Title: GENOME-WIDE IDENTIFICATION OF PEROXISOME PROLIFERATOR RESPONSE ELEMENTS USING INTEGRATED COMPUTATIONAL GENOMICS Authors
|Lemay, Danielle - UC DAVIS, NUTR. DEPT.|
Submitted to: Journal of Lipid Research
Publication Type: Peer Reviewed Journal
Publication Acceptance Date: March 30, 2006
Publication Date: April 3, 2006
Repository URL: http://www.jlr.org/content/47/7/1583.full.pdf+html
Citation: Lemay, D.G., Hwang, D.H. Genome-wide identification of peroxisome proliferator response elements using integrated computational genomics. Journal of Lipid Research. 47:1583-1587, 2006. Interpretive Summary: Using computational genomic techniques, we have identified novel gene families regulated by peroxisome proliferator activated receptors (PPARs).

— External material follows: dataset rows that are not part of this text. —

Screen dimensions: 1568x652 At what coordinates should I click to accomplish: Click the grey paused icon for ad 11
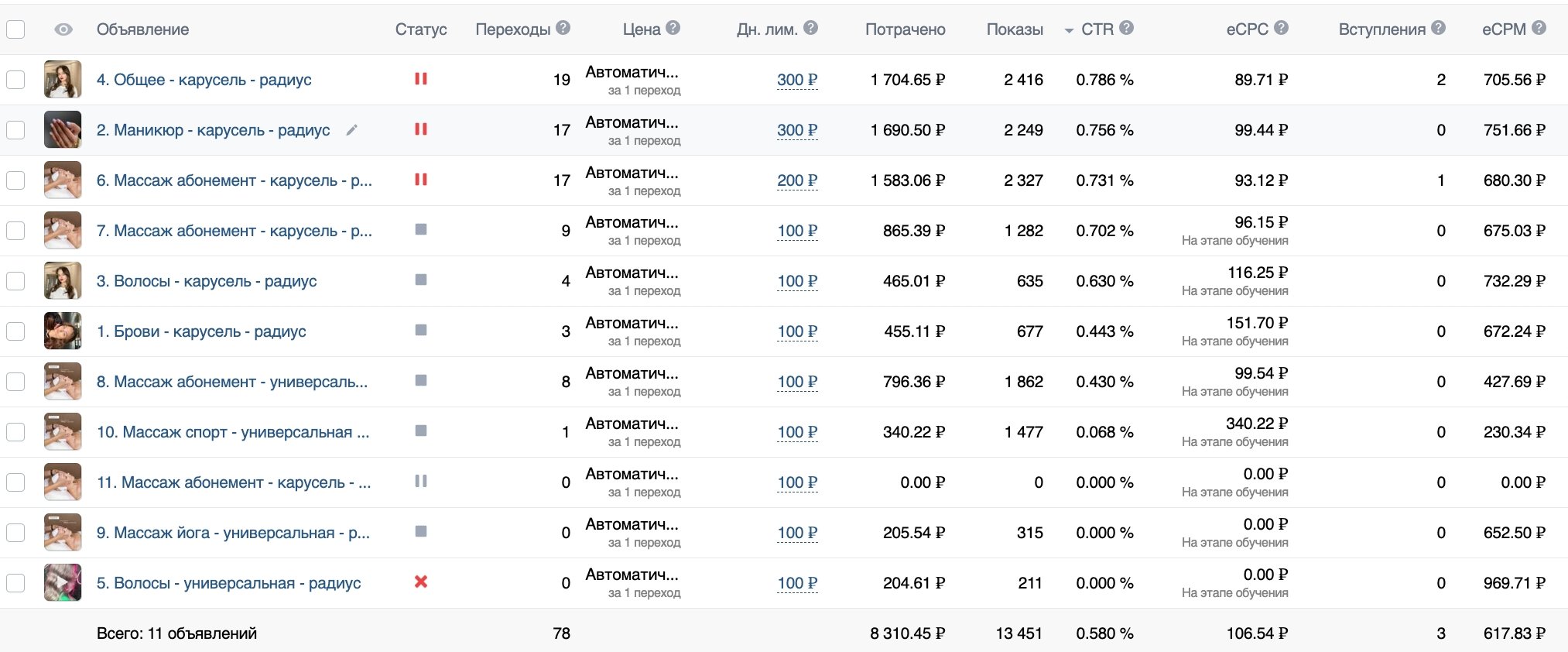421,481
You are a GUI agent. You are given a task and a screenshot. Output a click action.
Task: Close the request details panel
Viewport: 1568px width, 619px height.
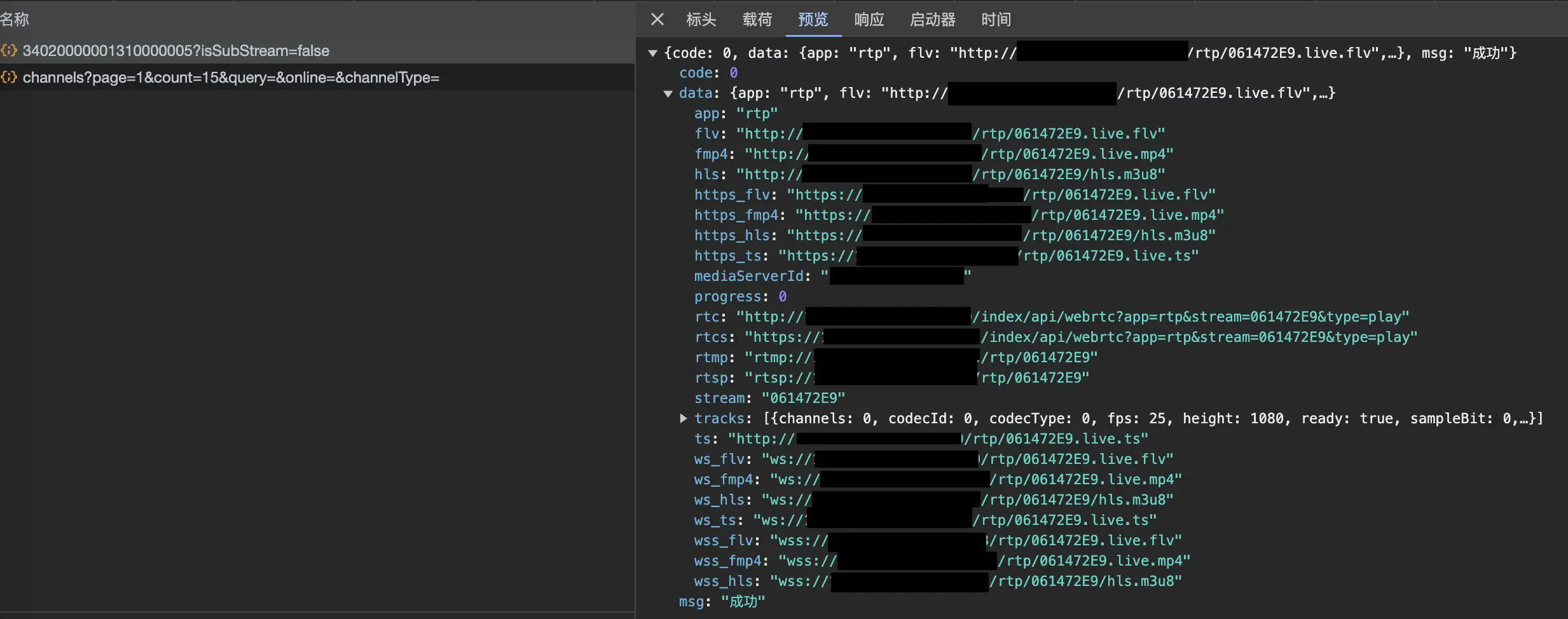coord(657,20)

Technical Abstract: Peroxisome proliferator activated receptor (PPAR) agonists are currently used therapeutically in humans despite the fact that many of their direct gene targets are unknown. Since PPARs can directly regulate gene expression through peroxisome proliferator response elements (PPREs), we propose the computational prediction of human genes with upstream PPREs on a genome-wide scale. Based on our analysis, PPREs do not appear to be isotype- or species-specific nor do the nucleotides flanking the direct repeat confer additional PPRE discrimination ability. However, a position weight matrix (PWM)-based search for PPREs within upstream conserved elements yielded sufficient selectivity for a genome-wide search. Additionally, a novel motif that appears with greater prevalence than PPREs among the upstream conserved elements of reported human PPAR target genes is revealed. Microarray and gene ontology analyses further validate our search technique and provide new functional clusters of genes that were not previously known to be directly regulated by PPARs (e.g. chromatin remodeling). Of 24033 human genes, 1085 were found to contain PPREs in their upstream conserved elements. This first genome-wide library of high-confidence predicted PPAR target genes should be a valuable resource in the quest to dissect the complexity of PPAR biology.